LA VIDA POR UN POEMA

POR ARGIMIRIO SERNA / ILUSTRACIÓN ERASMO SÁNCHEZ

La poeta y traductora argentina Alejandra Pizarnik nace en Avellaneda el 29 de abril de 1936. Se cría en una familia de origen ruso y judío en esa ciudad preaustral con evidente discronía. Su contexto es la Argentina de mediados de siglo, cuando había una marcada división de clases y la solapada invasión de nazis que se refugiaban por allá, justo cuando se incrementa una disfunción por adelantada, o más bien identificada siempre en la distancia, que resultó en un gran intimismo e introspección. Tanto más cuando gestaba una formación influenciada por simbolistas, surrealistas e inconformes. Su viaje a París, en el año 1960, la pone en contacto con el mundo literario, que se maravilla con sus versos. Se encuentra con grandes escritores como Octavio Paz, su paisano Cortázar y surrealistas como Juan Batalle Planas, Oliverio Girondo y Aldo Pellegrini. Fortalece, desde allá, una obra prematura, icónica, del arquetipo moderno de poetas malditos por la inconformidad formal, la depresión manifiesta en su irreconciliable desalmamiento y, también, por esa incapacidad de aplicar su talento en la superación de acontecimientos emocionales inevitables, como lo fue la muerte su padre, el 18 de enero de 1967.

Aprendió francés sin mayor dificultad y tradujo a Antonin Artaud, Henri Michaux, Aimé Césaire, Yves Bonnefoy y Marguerite Duras.

Su juventud inconforme, pero sumisa; acomplejada, pero altiva; invectiva, pero acoplada alimenta contrastes incompatibles hasta su primer intento de suicidio en el año 1970, subseguido por otro intento fallido. Hasta fraguar en efectivo suicidio el 25 de septiembre de 1972, a los 36 años, en Argentina, ocho años después de regresar de Francia.

(Datos recopilados)
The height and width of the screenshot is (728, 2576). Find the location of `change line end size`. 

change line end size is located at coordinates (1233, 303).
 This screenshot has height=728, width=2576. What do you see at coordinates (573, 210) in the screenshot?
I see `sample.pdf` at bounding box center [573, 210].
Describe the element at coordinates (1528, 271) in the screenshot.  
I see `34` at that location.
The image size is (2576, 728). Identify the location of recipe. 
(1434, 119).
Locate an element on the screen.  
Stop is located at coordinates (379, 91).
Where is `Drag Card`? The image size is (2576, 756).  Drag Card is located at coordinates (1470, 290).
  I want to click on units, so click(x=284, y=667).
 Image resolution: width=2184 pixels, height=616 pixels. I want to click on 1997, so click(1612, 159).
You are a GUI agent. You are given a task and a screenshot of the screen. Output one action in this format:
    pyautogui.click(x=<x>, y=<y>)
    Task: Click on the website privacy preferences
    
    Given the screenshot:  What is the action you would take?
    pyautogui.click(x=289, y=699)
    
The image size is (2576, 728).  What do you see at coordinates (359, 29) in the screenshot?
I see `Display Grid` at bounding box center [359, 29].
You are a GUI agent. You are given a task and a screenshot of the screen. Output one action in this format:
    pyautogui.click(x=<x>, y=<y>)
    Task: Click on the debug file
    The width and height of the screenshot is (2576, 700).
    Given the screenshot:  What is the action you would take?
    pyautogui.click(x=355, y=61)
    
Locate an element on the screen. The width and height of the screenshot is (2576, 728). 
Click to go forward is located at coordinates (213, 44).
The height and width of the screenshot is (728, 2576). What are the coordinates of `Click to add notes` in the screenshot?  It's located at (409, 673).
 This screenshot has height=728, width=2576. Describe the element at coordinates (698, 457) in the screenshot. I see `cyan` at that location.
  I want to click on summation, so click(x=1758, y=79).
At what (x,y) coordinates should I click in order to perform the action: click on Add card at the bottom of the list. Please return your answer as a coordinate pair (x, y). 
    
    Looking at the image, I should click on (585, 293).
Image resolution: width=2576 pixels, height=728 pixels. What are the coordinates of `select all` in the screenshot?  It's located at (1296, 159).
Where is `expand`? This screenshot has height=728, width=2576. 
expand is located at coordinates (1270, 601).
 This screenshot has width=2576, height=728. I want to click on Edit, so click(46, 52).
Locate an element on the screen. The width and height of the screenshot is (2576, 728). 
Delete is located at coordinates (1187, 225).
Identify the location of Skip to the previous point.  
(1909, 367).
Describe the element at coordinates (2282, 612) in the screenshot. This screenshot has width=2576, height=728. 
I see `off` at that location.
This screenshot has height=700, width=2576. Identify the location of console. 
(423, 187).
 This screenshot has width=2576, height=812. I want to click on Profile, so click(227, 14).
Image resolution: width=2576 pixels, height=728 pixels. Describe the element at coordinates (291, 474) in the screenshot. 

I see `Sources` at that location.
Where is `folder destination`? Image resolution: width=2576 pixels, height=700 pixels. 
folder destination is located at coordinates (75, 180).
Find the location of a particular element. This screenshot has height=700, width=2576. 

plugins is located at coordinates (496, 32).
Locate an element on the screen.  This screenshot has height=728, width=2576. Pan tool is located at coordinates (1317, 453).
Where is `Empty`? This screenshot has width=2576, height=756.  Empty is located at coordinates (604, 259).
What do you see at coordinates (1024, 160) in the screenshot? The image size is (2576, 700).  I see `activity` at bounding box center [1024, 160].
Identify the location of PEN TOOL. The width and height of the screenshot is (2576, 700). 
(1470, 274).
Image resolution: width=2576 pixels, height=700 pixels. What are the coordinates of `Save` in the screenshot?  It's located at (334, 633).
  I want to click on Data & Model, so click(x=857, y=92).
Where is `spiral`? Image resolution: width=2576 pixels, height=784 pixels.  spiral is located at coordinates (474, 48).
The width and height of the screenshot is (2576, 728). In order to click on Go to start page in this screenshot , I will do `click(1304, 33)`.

[Tareas del ejercicio]:
1 > Reescribe el fragmento del texto sobre Alejandra Pizarnik comprendido entre "Aprendió francés sin" y "regresar de Francia.", ambos incluidos, sustituyendo "juventud" por "adolescencia".
2 > Indica si cada afirmación concuerda con el texto sobre Alejandra Pizarnik y responde «sí» o «no». Cita las palabras del texto que lo deciden.
(a) Alejandra Pizarnik nació en Avellaneda.
(b) Viajó a París en el año 1967.
(c) Entre los autores que tradujo figura Marguerite Duras.
3 > Prosigue el texto sobre Alejandra Pizarnik a partir de su última oración.

[Resultados]:
1 >
Aprendió francés sin mayor dificultad y tradujo a Antonin Artaud, Henri Michaux, Aimé Césaire, Yves Bonnefoy y Marguerite Duras.

Su adolescencia inconforme, pero sumisa; acomplejada, pero altiva; invectiva, pero acoplada alimenta contrastes incompatibles hasta su primer intento de suicidio en el año 1970, subseguido por otro intento fallido. Hasta fraguar en efectivo suicidio el 25 de septiembre de 1972, a los 36 años, en Argentina, ocho años después de regresar de Francia.

2 >
(a) Sí: «nace en Avellaneda el 29 de abril de 1936».
(b) No: «Su viaje a París, en el año 1960».
(c) Sí: «tradujo a Antonin Artaud, Henri Michaux, Aimé Césaire, Yves Bonnefoy y Marguerite Duras».

3 >
En su formación cultivó la lectura a un nivel de intimidad que, según la crítica Ana Calabrese, la sustrajo de su contexto y la sumergió en un estilo poético depresivo, que asumió como alternativa existencial ante el fracaso de su vida emocional. Lee ávidamente a Proust, Gide, Claudel, Kierkegaard, Joyce, Leopardi, Yves Bonnefoy, Blaise Cendrars, Artaud, Andrè Pieyre de Mandiargues, George Schehadé, Stéphane Mallarmé, Henri Michaux, René Daumal y Alphonse Allais. Desarrolló un estilo tan particular que los subrayados que hiciera de los libros de estos autores se consideran parte de una especie de código poético, con una construcción en sí misma.

Su juventud se caracterizó por una permanente lucha contra el complejo que le ocasionaba la belleza y salud de su hermana. El asma, el acné y la gordura, que comenzaron a caracterizarla en la preadolescencia, incentivaron un sentimiento de desventaja que pretendió resolver con la palabra. No hay prueba en su obra de que la homosexualidad se debiera a ese ni a ningún otro complejo. Al menos, en eso, fue libre; pero no en la pesadumbre que la acongoja hasta en el propio suelo de metáforas que había labrado para sí.

“Pero mis brazos insisten en abrazar al
[mundo

porque aún no les enseñaron

que ya es demasiado tarde”.

Las 50 pastillas, con las que se aseguró de lograr lo que no pudo las dos veces anteriores, hacen honor a esta copiosidad con la que escribió, a pesar de su corta edad, más de diez publicaciones entre poesía, cuentos y una novela. Póstumamente, hasta ahora, se cuenta una cantidad cercana a su obra en vida.